Anyone agree that a GP38 loads slower than a GP40/50/60?
Depends on the resistors on the rate card. RC.
Trying to kick with a slow loading engine sucks.
“Give me a kick”
“Yeah… it’s coming. Might as well get soemthing to drink and use the bathroom while you’re waiting.”
I used to work with a engineer who told me “general electric locomotives are so slow that you could read a novel by the time they load up”. I would have to agree. That is probably why you rarely see any GE locomotives doing yard duty for any class 1 railroads.
I’ve done it. Also on locals. They weren’t bad on the local - but you had to have patience. Give it a notch or two and it will eventually start pulling. Guys used to running 4 axles had a hard time using them.

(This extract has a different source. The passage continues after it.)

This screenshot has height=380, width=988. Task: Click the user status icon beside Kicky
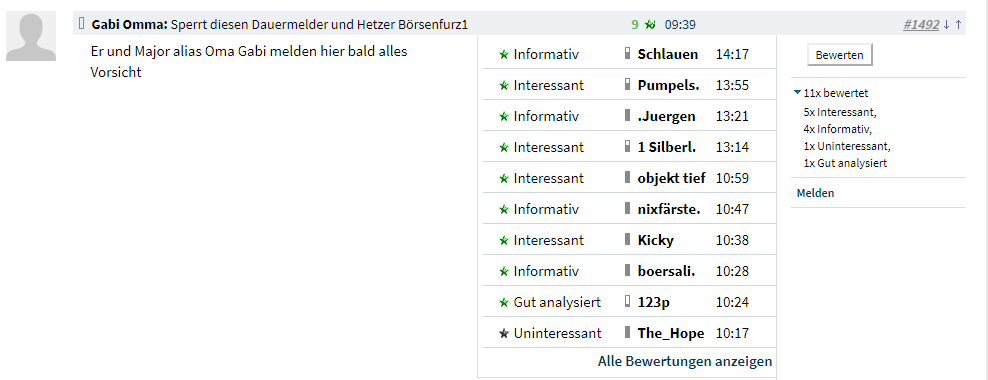tap(627, 239)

I don’t see any difference in loading with the GP38 or the GP40. The 50’s and 60’s are excellent locomotives and more powerful. I do remember them loading up slightly quicker than the GP38-2’s. We didn’t use them too often, usually when there was power shortages. Most had comfort cabs which is not good for yard duty. We had one of the last active SD45T-2’s come to our UP yard one day. I talked the engineer into using that instead of our usual dual GP38-2’s. That locomotive is a absolute beast! Pull 40 loads like it was nothing. We got done probably 2 hours early. Kicking cars was a bit difficult though. Turbos do have a slight lag when starting. So when it does kick in, cars start to move pretty quickly after it loads up. More work for the engineer when you are only dealing with say less than 20 cars especially if they are empty. Pretty hard to find a balance in the yard. Something that would probably be ideal would be a six axle, blower driven, locomotive. I always felt like the SD-9 was the perfect yard switcher.